··· RECORDS SUPPLIED
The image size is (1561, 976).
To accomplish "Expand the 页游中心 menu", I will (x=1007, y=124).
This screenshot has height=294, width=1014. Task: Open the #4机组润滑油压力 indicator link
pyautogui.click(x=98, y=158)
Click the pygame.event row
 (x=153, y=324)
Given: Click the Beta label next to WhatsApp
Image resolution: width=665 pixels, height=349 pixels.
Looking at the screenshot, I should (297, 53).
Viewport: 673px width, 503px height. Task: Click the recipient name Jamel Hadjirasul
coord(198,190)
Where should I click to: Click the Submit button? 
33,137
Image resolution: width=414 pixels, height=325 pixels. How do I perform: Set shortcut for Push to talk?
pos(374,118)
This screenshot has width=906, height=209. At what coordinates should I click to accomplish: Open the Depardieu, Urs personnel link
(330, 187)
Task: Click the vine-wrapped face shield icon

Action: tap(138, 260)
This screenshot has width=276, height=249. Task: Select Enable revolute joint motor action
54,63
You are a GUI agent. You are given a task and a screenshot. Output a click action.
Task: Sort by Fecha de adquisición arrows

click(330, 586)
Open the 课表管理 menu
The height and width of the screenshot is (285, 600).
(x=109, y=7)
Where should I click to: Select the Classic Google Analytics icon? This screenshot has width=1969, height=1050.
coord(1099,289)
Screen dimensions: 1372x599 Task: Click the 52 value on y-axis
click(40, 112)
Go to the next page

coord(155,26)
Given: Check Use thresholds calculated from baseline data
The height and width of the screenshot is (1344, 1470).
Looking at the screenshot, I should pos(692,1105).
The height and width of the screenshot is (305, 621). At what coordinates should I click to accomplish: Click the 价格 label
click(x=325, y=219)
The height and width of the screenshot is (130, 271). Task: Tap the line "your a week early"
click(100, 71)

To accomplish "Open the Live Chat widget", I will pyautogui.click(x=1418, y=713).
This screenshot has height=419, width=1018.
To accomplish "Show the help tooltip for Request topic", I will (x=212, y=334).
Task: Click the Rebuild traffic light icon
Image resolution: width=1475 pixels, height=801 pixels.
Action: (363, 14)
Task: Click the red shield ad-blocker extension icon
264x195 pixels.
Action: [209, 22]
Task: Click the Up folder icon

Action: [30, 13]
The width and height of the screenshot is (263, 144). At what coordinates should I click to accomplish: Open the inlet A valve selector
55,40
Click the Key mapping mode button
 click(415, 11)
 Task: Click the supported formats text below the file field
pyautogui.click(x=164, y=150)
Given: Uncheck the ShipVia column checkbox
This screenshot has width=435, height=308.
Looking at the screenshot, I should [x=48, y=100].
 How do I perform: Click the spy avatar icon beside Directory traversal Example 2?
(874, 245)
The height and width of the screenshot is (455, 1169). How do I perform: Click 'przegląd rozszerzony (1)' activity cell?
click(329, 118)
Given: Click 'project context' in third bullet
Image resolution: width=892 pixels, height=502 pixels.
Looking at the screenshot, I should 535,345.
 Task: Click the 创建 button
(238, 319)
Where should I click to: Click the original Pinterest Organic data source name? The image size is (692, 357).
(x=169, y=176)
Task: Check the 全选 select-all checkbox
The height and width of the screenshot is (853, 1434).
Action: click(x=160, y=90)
······
◆ TASK INSTRUCTIONS: Can you put the part of the listing that opens with the line containing "Given: Uncheck the ShipVia column checkbox" and runs through the end of the listing into a Markdown table with the columns Row and Listing line, leaving out blank lines?

◆ RIGHT ANSWER:
| Row | Listing line |
|---|---|
| 1 | Given: Uncheck the ShipVia column checkbox |
| 2 | This screenshot has width=435, height=308. |
| 3 | Looking at the screenshot, I should [x=48, y=100]. |
| 4 |  How do I perform: Click the spy avatar icon beside Directory traversal Example 2? |
| 5 | (874, 245) |
| 6 | The height and width of the screenshot is (455, 1169). How do I perform: Click 'przegląd rozszerzony (1)' activity cell? |
| 7 | click(329, 118) |
| 8 | Given: Click 'project context' in third bullet |
| 9 | Image resolution: width=892 pixels, height=502 pixels. |
| 10 | Looking at the screenshot, I should 535,345. |
| 11 |  Task: Click the 创建 button |
| 12 | (238, 319) |
| 13 | Where should I click to: Click the original Pinterest Organic data source name? The image size is (692, 357). |
| 14 | (x=169, y=176) |
| 15 | Task: Check the 全选 select-all checkbox |
| 16 | The height and width of the screenshot is (853, 1434). |
| 17 | Action: click(x=160, y=90) |